A suspension of aspirin (345 mg; 1.9 mmol), triphenylphosphine (545 mg; 2.1 mmol) and triethylene glycol (0.27 mL; 2.0 mmol) in 0.7 mL THF was sonicated to give a viscous solution. DIAD (0.40 mL; 2.0 mmol) was then added over 5 min to give a yellow solution. This was sonicated for 15 min at room temperature. The solution was purified by flash column chromatography (4:1 hexane:EtOAc → EtOAc) to give crude product. This was further purified by flash column chromatography (9:1 DCM:Et2O → EtOAc) to give the title compound as a colourless oil (294 mg; 49%). Rf (EtOAc): 0.29. υmax (thin film): 3489, 2875, 1768, 1723, 1608, 1486, 1453, 1369, 1295, 1258, 1197, 1123, 1082, 916, 754. δH (500 MHz, CDCl3): 2.35 (3H, s), 2.63 (1H, br s), 3.58 (2H, t, J = 4.4), 3.66 (4H, br s), 3.68–3.70 (2H, m), 3.78 (2H, t, J = 4.7), 4.43 (2H, t, J = 4.7), 7.09 (1H, d, J = 8.2), 7.30 (1H, t, J = 7.6), 7.55 (1H, t, J = 8.2), 8.05 (1H, d, J = 7.9). δC (150 MHz, CDCl3): 20.9, 61.6, 64.0, 69.0, 70.2, 70.6, 72.4, 123.0, 123.7, 125.9, 131.8, 133.9, 150.6, 164.4, 169.7. MS: C15H20O7 m/z (ES+) 335.1 [M + Na+]. HRMS: Calculated C15H20O7Na: 335.1101, found: 335.1092.

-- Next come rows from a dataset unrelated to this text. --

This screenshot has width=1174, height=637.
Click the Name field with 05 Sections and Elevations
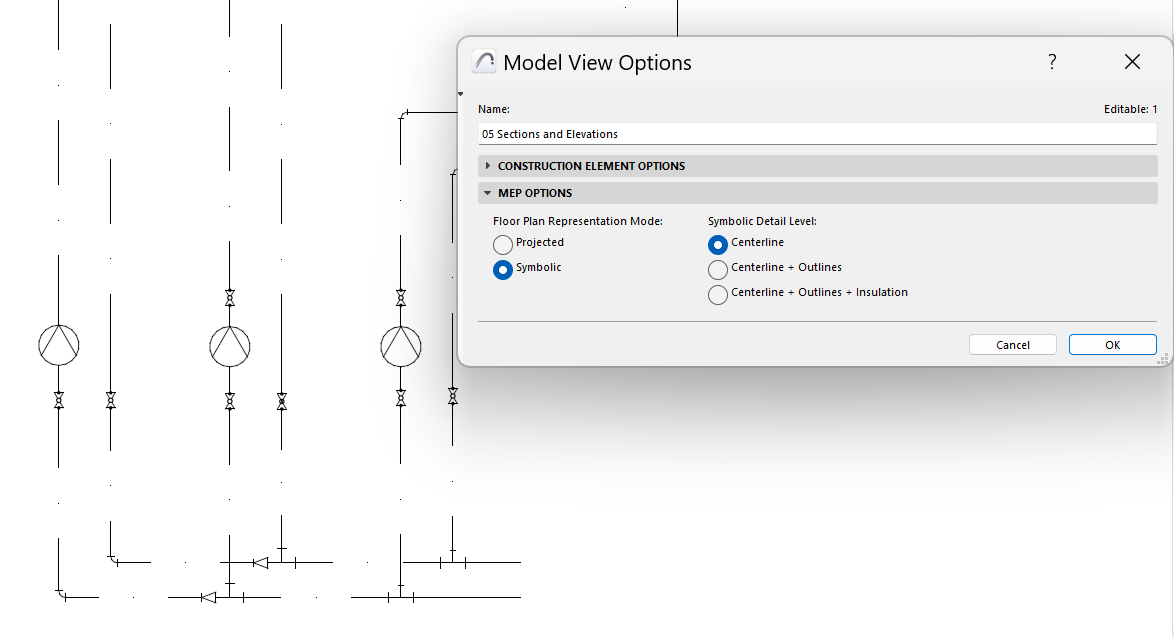pos(817,134)
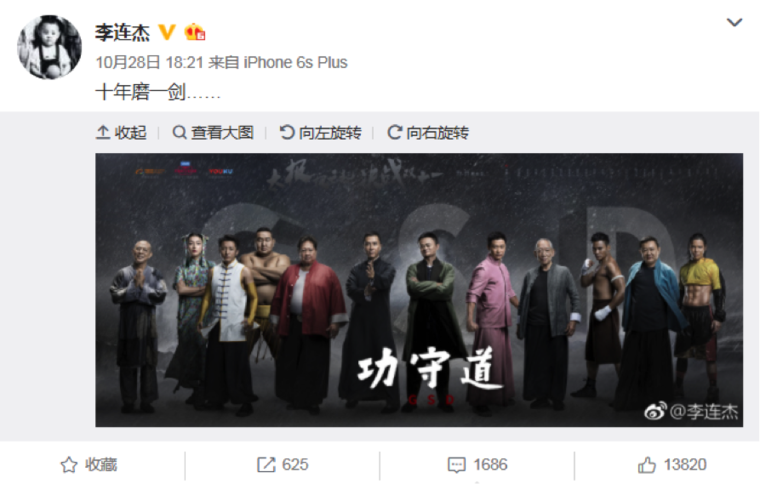Click the iPhone 6s Plus source link
The width and height of the screenshot is (760, 484).
295,62
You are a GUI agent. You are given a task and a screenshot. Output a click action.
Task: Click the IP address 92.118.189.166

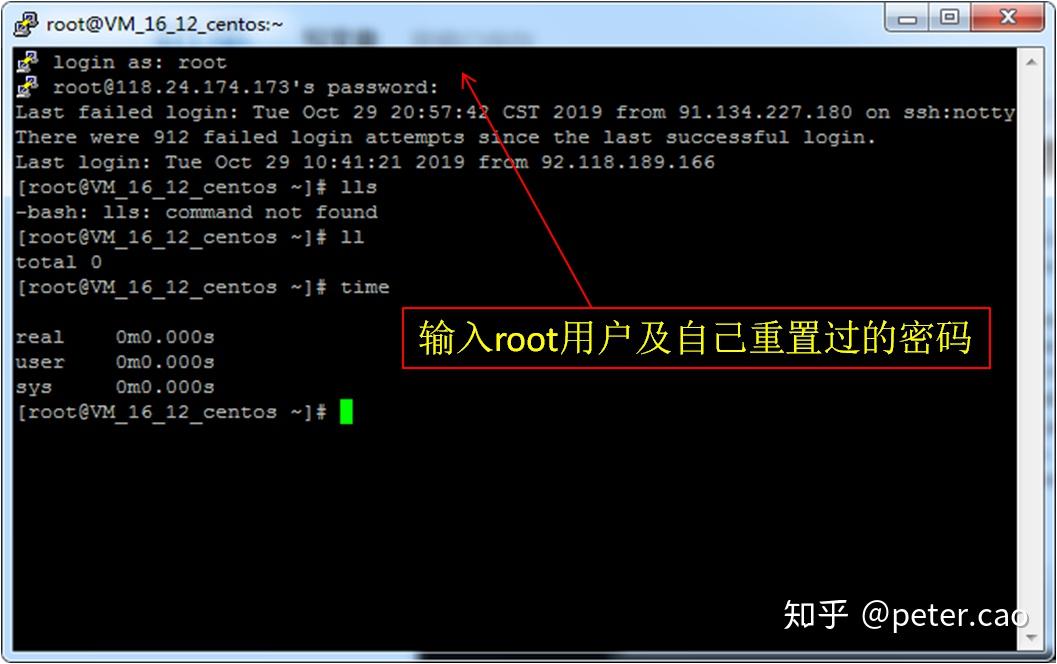click(628, 162)
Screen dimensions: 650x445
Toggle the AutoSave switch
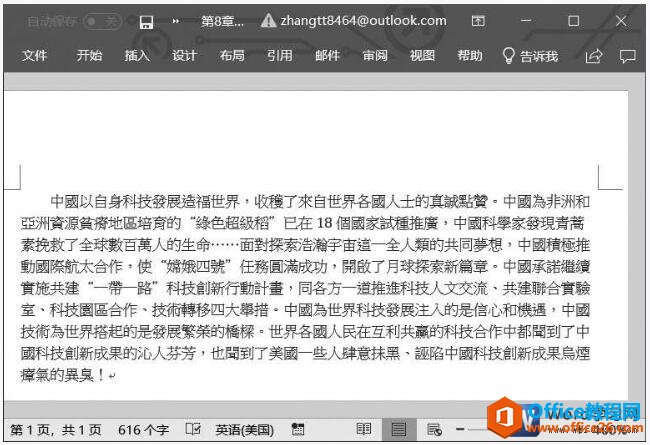pyautogui.click(x=101, y=20)
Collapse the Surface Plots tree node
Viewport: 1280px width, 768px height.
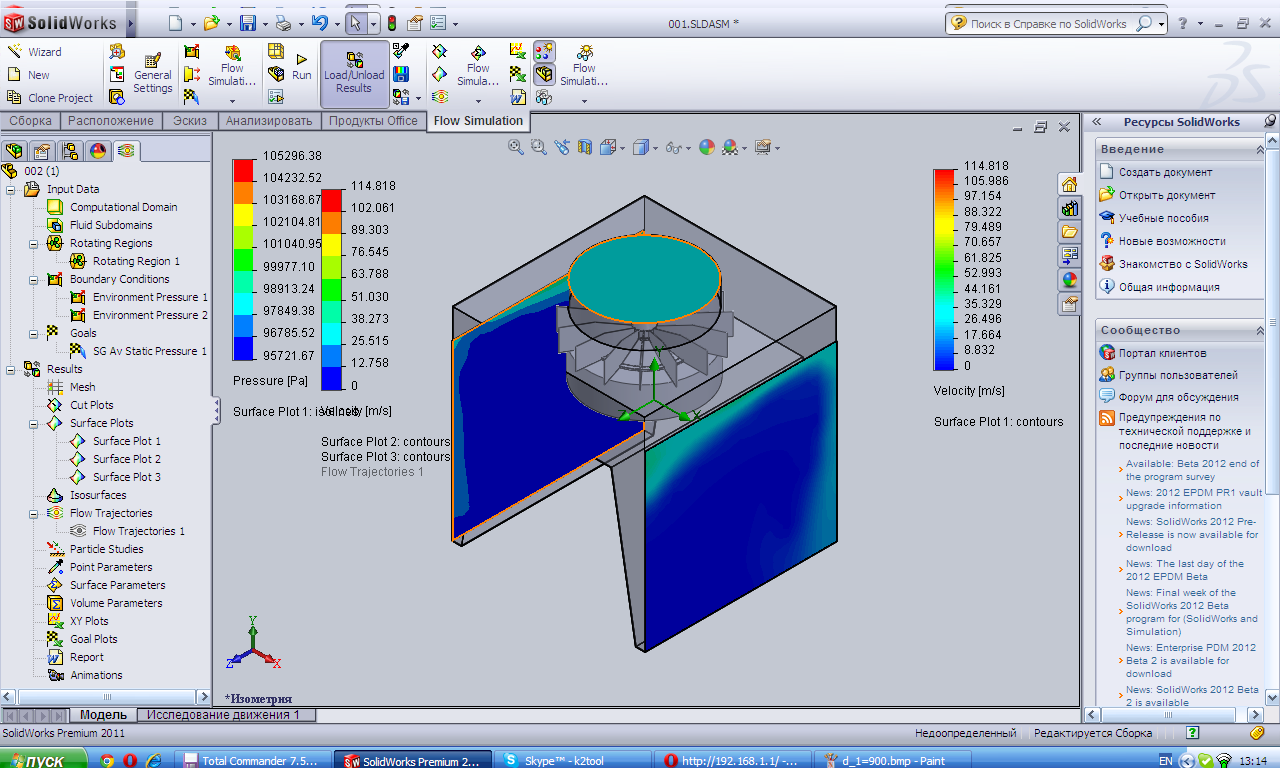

(S)-2-((S)-2-tert-Butoxycarbonylamino-thiopropionylamino)-succinic acid 4-(2-{2-[2-(2-acetoxy-benzoyloxy)-ethoxy]-ethoxy}-ethyl) ester 1-tert-butyl ester (22)

13 (142 mg; 0.4 mmol) and HBTU (294 mg; 0.8 mmol) was dissolved in 2 mL DMF. DIPEA (0.08 mL; 0.5 mmol) was added to the colourless solution which turned orange almost immediately. The solution was stirred at room temperature for 1 h at which time it was red/brown in colour. 21 (287 mg; 0.9 mmol) in 1 mL DMF was then added and the solution stirred for four days at room temperature. The DMF was removed under vacuum and the residue purified by flash column chromatography (1:1 hexane: EtOAc → EtOAc) to give the title compound as a yellow oil (202 mg; 80%). Rf (1:1 hexane:EtOAc): 0.26. [α]D20 (CHCl3; c = 1.14): +27.94. υmax (thin film): 3337, 2978, 2934, 1762, 1723, 1607, 1513, 1453, 1393, 1254, 1195, 1083, 1047, 1012, 916, 848. δH (500 MHz, CDCl3): 1.39–1.42 (21H, m), 2.32 (3H, s), 3.00 (1H, dd, J = 17.1 & 3.9), 3.11 (1H, dd, J = 17.1 & 4.0), 3.62–3.67 (6H, m), 3.75–3.77 (2H, m), 4.12–4.23 (2H, m), 4.40 (2H, t, J = 4.7), 4.42–4.48 (1H, m), 5.17–5.18 (0.8H), 5.24–5.25 (0.2H, m)*, 5.31–5.33 (0.2H)*, 5.44 (0.8H), 7.07 (1H, dd, J = 7.9 & 1.1), 7.27 (1H, dd, J = 7.9, 7.6 & 1.1), 7.53 (1H, dd, J = 7.9, 7.6 & 1.6), 8.01 (1H, dd, J = 7.9 & 1.6), 8.66 (0.8H, d, J = 7.5), 8.73 (0.2H, d, J = 7.5)*. δC (150 MHz, CDCl3): 20.8, 21.8, 27.7, 28.1, 34.7, 53.9, 56.8, 63.8 & 69.0, 68.9, 70.2, 70.4, 79.9, 82.9, 122.9, 123.7, 125.8, 131.7, 133.8, 150.5, 154.7, 164.2, 168.2, 169.5, 170.3, 170.8*, 205.0. MS: C31H46N2O12 S m/z (ES+) 688.6 [M + NH4+]. HRMS: Calculated C31H50N3O12S: 688.3110, found: 688.3125. * minor rotamer.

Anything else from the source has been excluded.